Daniel Bidwell

Fern Strong – Daniel Bidwell (1652-1719)

 

 

Daniel Bidwell, born in 1652, was among the first generation actually born in the Hartford settlement and later among the first settler families on the east side of the Great River. His father, John, as part of the Hooker Party, was among the original founders of the Hartford Settlement.

As a proprietor and owner of large stretches of land, and important in local administration, he was able to establish a place of prominence for himself and his heirs in the ever-growing community. The location of the family homestead, then named Bidwell Lane, later became Burnside Ave.

As an enterprising man, he not only farmed but managed the first sawmill on the Hockanum River in what is now the Burnside section of town.

In matters of local government, the first meeting house of the parish was authorized in 1699, along with Daniel’s appointment as the first constable east of the river.

Fears of regional Native Americans resulting from the trauma of King Philip’s War, the single greatest calamity of Puritan New England, led to him being appointed to the committee that designated the four local houses required to be fortified for public protection, one of them being his own.
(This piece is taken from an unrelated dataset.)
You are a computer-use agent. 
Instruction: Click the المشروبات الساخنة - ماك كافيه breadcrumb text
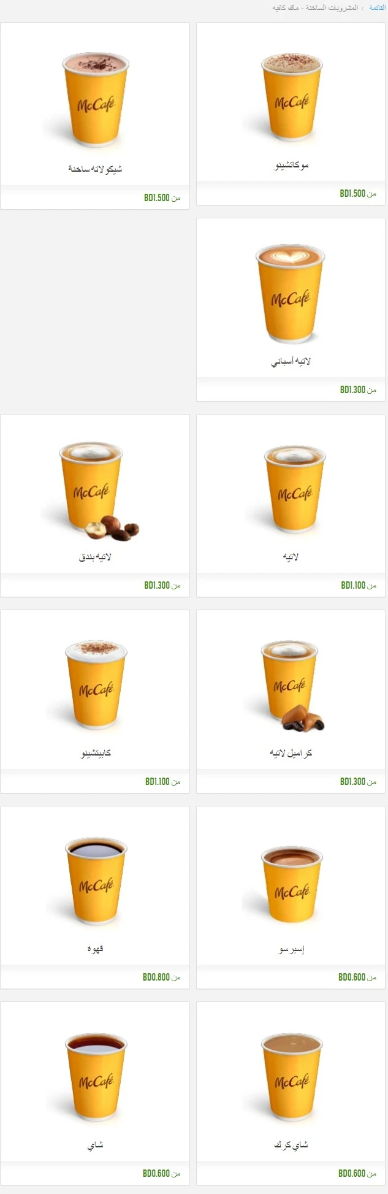[x=315, y=8]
But in reality this was a useless endeavor and merely gave a false sense of security.

In 1704, Daniel deeded some of his land for the home of Reverend Samuel Woodbridge, the first minister of Hartford’s new Third Parrish, with Daniel being a member of the important committee that appointed him.

He died in 1719 at the age of 67, as the progenitor of a family that maintained its prominence in the history of East Hartford well into the twentieth century.